The story begins when aspiring actress Louise Rabiner received a letter from U.S. Army Captain Jack Ludwig, a military doctor stationed in Medford, Oregon. The first letter is dated June 1, 1942. The tentative and touching relationship grows warmer with each exchange of letters until August of 1943, when Louise is preparing for a big audition and Jack is awaiting orders to deploy overseas, they each sign off their letters with “love.” For those of us accustomed to the fast pace of modern life and the directness of relationships initiated through dating apps, the leisurely pace and storybook romanticism of this budding relationship is both shocking and sobering – in a delightfully endearing way.  

Set mostly in Jack’s office in Oregon – and later, his undisclosed overseas deployment – and the New York City boarding house and various dressing rooms occupied by Louise, Dear Jack, Dear Louise is not just a story of a romance, but also a story of war and how it touches individuals who are powerless to affect the outcome, or even control their own involvement. After months of planning, Jack and Louise must postpone their first date due to escalating war activities.

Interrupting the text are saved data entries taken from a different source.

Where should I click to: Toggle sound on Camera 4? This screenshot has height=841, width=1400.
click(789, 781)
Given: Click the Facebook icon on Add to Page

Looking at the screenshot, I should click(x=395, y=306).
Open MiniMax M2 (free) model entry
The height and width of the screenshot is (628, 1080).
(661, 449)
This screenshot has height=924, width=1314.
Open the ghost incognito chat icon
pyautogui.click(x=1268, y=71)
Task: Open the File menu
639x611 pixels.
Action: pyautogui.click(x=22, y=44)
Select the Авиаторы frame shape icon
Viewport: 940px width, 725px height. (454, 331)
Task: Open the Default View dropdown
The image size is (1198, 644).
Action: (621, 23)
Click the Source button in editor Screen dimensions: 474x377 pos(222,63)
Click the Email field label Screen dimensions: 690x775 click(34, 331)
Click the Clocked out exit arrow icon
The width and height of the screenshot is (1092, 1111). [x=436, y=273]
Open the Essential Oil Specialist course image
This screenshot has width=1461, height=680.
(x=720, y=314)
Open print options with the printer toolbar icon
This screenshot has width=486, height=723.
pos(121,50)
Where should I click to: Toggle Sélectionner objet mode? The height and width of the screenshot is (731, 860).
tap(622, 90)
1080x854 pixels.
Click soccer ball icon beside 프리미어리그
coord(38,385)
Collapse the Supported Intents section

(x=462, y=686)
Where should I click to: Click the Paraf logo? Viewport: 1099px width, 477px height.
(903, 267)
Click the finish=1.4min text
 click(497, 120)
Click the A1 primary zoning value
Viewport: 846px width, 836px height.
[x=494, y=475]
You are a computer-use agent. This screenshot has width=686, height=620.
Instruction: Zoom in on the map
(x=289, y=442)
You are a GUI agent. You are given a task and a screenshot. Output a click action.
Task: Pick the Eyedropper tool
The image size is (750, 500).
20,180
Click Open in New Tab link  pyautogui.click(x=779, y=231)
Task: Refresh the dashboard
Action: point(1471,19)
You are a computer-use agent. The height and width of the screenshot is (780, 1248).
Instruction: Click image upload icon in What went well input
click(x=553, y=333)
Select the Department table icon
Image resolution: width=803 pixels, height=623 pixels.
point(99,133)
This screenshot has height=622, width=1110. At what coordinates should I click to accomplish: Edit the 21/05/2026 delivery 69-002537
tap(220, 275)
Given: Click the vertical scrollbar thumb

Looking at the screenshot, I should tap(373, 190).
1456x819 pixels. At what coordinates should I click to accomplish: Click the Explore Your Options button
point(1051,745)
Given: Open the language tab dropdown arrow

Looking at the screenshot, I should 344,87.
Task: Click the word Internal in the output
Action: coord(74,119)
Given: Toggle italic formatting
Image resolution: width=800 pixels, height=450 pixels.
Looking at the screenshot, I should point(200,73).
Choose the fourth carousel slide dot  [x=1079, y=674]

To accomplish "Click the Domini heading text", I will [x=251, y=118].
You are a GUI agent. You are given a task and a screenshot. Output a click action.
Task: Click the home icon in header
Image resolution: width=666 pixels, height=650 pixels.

Louise’s side of the stage is populated by signs for a NYC automat, the Barrymore Theatre, and 42nd Street, while Jack’s side has the drab accoutrements of a military base and a sign for a diner. There are wall telephones with cords and Jack even sends Louise a telegram when he needs to get an important message to her quickly. Further drawing us into this historical fiction, Ludwig (the author, not the character) has the audience join his characters  in listening to songs, like, “Yes, We Have No Bananas” (first published in 1923 and resurrected during periods of rationing during WWII), and Louise’s big audition is for Hellzapoppin’ (1938), the longest running Broadway show during that time period.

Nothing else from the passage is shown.